Der IX. Parteitag der SED fand vom 18. Mai bis zum 22.
Mai statt und beschloss ein neues Statut. Am Ende des
Parteitages nahm Erich Honecker den Titel
„Generalsekretär“ der SED an. Zu Beginn hatte Honecker
in einer vierstündigen Rede wenig gesagt, was die Bürger
vom Hocker gerissen hätte. Die Rede war einem
„allmählichen Übergang zum Kommunismus“ und davon, dass
in der deutschen Frage „nichts mehr offen“ sei. Dass
überall Anstrengungen verstärkt werden müssten und der
Übergang zu einer 40-Stunden-Woche angestrebt werde,
deutete ebenfalls keine konkreten Fortschritte an. Alles
ging schrittweise. Es gab seitens des Generalsekretärs
nichts Bedeutendes zu versprechen, denn die
wirtschaftliche Situation im Land war längst nicht
rosig.
Dennoch hatten das ZK der SED, der Vorstand des FDGB und
der Ministerrat im Mai die Verbesserung der „Arbeits-
und Lebensbedingungen der Werktätigen“ von 1976 bis 1980
beschlossen. Darin enthalten waren unter anderem die
Erhöhung der Mindestlöhne, die Ende Juli von 350 auf 400
Mark erhöht worden sowie die Erhöhung der Mindestrenten.
Zudem war eine Arbeitszeitverkürzung auf 43 ¾ Stunden
und für Schichtarbeiter auf 42 Stunden vorgesehen.
Als im Oktober die Wahlen zur Volkskammer stattfanden,
erhielt die Einheitsliste der Nationalen Front 99,86
Zustimmung. Im Ergebnis waren dann Willi Stoph als
Vorsitzender des Ministerrats, Horst Sindermann als
Präsident der Volkskammer und Erich Honecker als
Vorsitzender des Nationalen Verteidigungsrats und
Vorsitzender des Staatsrats bestätigt worden.

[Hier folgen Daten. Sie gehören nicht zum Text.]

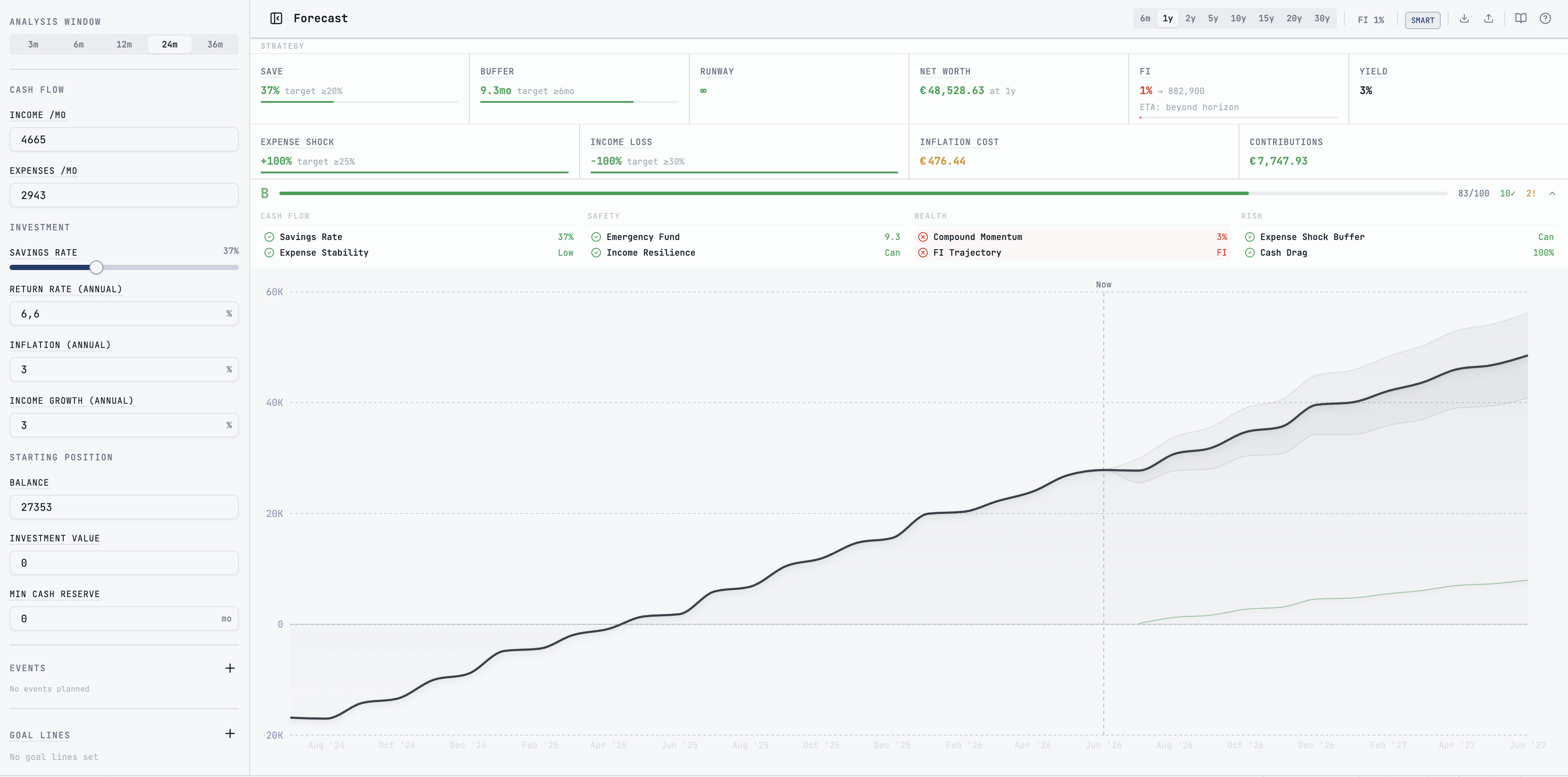Select the 36m analysis window option
This screenshot has width=1568, height=777.
215,44
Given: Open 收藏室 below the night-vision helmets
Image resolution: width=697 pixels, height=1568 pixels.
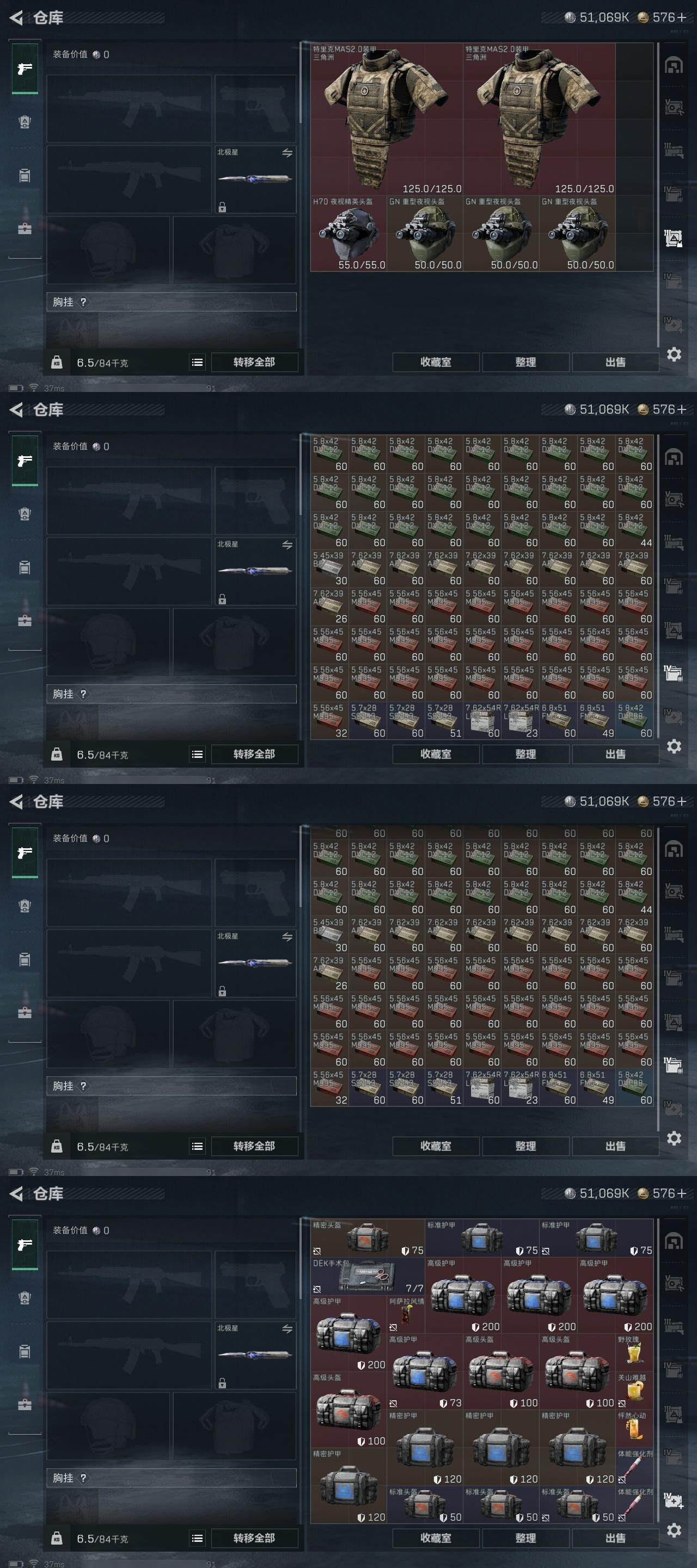Looking at the screenshot, I should (x=436, y=362).
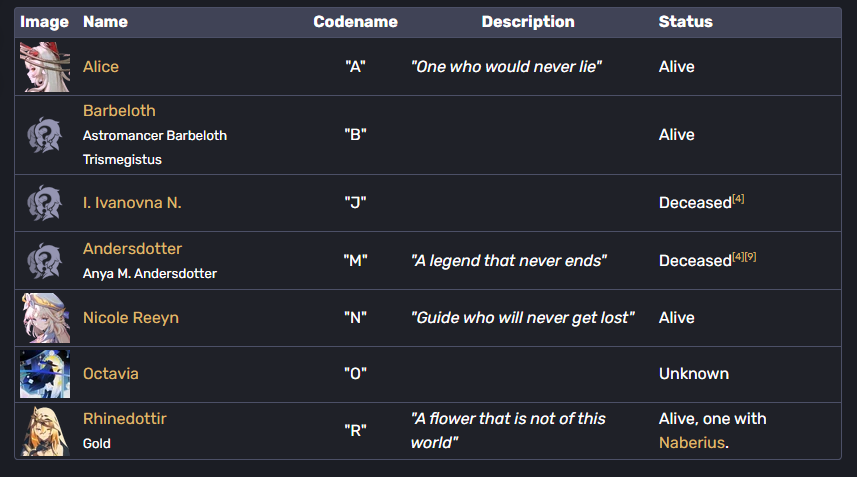857x477 pixels.
Task: Click Alice's character portrait image
Action: (45, 67)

Sportlich machte die DDR bei den Olympischen
Sommerspielen im kanadischen Montreal Schlagzeilen. Bei
der Olympiade, die vom 17. Juli bis zum 1. August
ausgetragen wurde, hatte die DDR in der inoffiziellen
Medaillenwertung hinter der Sowjetunion den zweiten
Platz erkämpft. Herausragend war dabei die
DDR-Schwimmerin Kornelia Ender, die mit vier Mal Gold
und einmal Silber zurückkam. Insgesamt hatte die DDR 90
Medaillen errungen (40 Goldmedaillen, 25
Silbermedaillen, 25 Bronzemedaillen).
Doch der Medaillen-Glanz konnte nicht über die Strenge
auf kulturellem Gebiet hinwegtäuschen. Auf Kritik
jeglicher Art reagierte die Führungsspitze
„verschnupft“, schließlich gab es nichts zu kritisieren.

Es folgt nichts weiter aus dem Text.